Will Lukang, CLDC, CSM, PMP
We always have fond memories of my sister-in-law’s annual Easter visit. It is that time of year in which we invite a couple of our friends with little ones to participate in Easter egg hunt. A tradition that we look forward to, because it gives us the opportunity to connect and catch up.
Every year, my girls are excited because some of their female cousins will come for a visit and spend time with them. It is their bonding time. This year the big thing for them was manicure and pedicure. As soon as they arrived, they texted me to see if they could have manicures and pedicures, in this case we obliged and let them enjoy the weekend.
On April 7th we were deciding which place to have our dinner and my nephew reminded us that a new restaurant named Aoyama just opened on Thursday that week. There is something about supporting your local business and I’m passionate about it, therefore it was not hard to make such a decision.
So, Aoyama it was. We went at 6:30 PM to try to beat the mad dinner rush. We arrived, and with minimal waiting, we were seated, in spite of having a party of eight. The restaurant has a great ambience and the first impression was great. They took our drink orders then later our meal orders were taken by 6:45 PM.
By the time we realized it, it was 7:30 PM and none of our food had been brought out. Meanwhile, we saw some of the people around us, who came in later than us, being served. We asked the waitress and she indicated that she would check and it was coming out.
Around 7:45 pm, four dishes came out, but the noodle soups for my girls were still not ready. Also, two other sushi dishes were not served. At that time, I asked the waitress for a word with the manager. The manager did not approach our table until 8:30, at which point we had waited almost two-hours. He explained that they were really busy and he was very sorry.

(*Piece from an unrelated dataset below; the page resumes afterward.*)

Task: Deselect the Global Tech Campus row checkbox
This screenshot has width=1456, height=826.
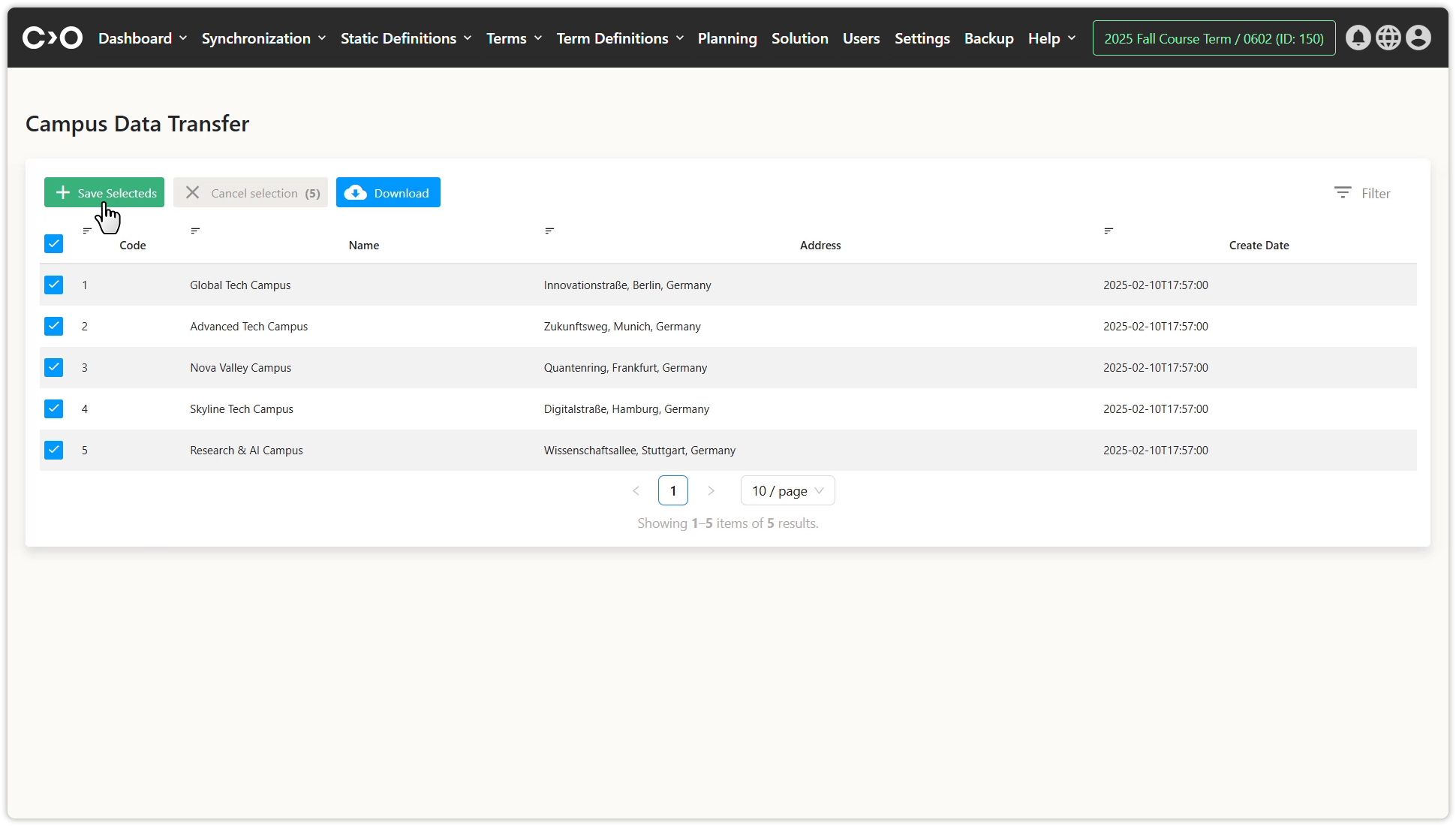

When I explained that we had waited almost two hours, he declared that there were two other groups that had the same issues. I was shocked by his response. What was the benefit of telling me that we were not alone and I was in the same boat as two other groups? That’s not the way to do customer service. I mean, highlighting your deficiency will not make your customer happy. I was only asking for an explanation why orders were served to people around us, but he had no answers other than “I’m very sorry.”
By 8:45, one of the noodle soups came out. At that time, my 6-year-old said, if we ate at the other Japanese restaurant we would be long done. I was expecting the other noodle dishes to come out soon. But I found out they had not been prepared it at all. We can cook the same noodle soup at home in 30 minutes. Why did we wait over two hours for their noodle soup? I gave them too much credit to do the right thing and they messed up the chance to have a good customer experience.
One other sushi dish came out and the other was forgotten. Once they found out they forgot to fill the other, the sushi chef did not do anything. Overall, we all rated Aoyama in Wyckoff a 0 star. They don’t deserve to have any star because they don’t know how to treat their customers.
I learned the following about how not to treat your customer;
1) Sorry is not an answer/solution for all mistakes; actions need to be taken.
2) Telling your customer that we are having the same problem with other customers does not make your customer feel good.
3) Paying customers deserve your attention.
4) When you failed to fill an order, make up for it by delivering the dish. Not doing anything is the worst thing you can do. Because it is tantamount to ignoring your customer.
5) An unsatisfied customer will tell 10 more people, while a satisfied customer might tell one or two of their friends their experience.
6) If you’re in the restaurant business, starving your customer is not a good thing, especially if they’re children.
7) If you want repeat customers, you need to provide a good user experience
8) Lastly, treat your customer the way you want to be treated.
In spite of this experience, we continue to support local businesses, because it is important to help them sustain their business. My hope is that the managers of Aoyama have learned their lessons and rectified their issues, because we hope to one day give them a chance again in the future, as everyone deserve a second chance.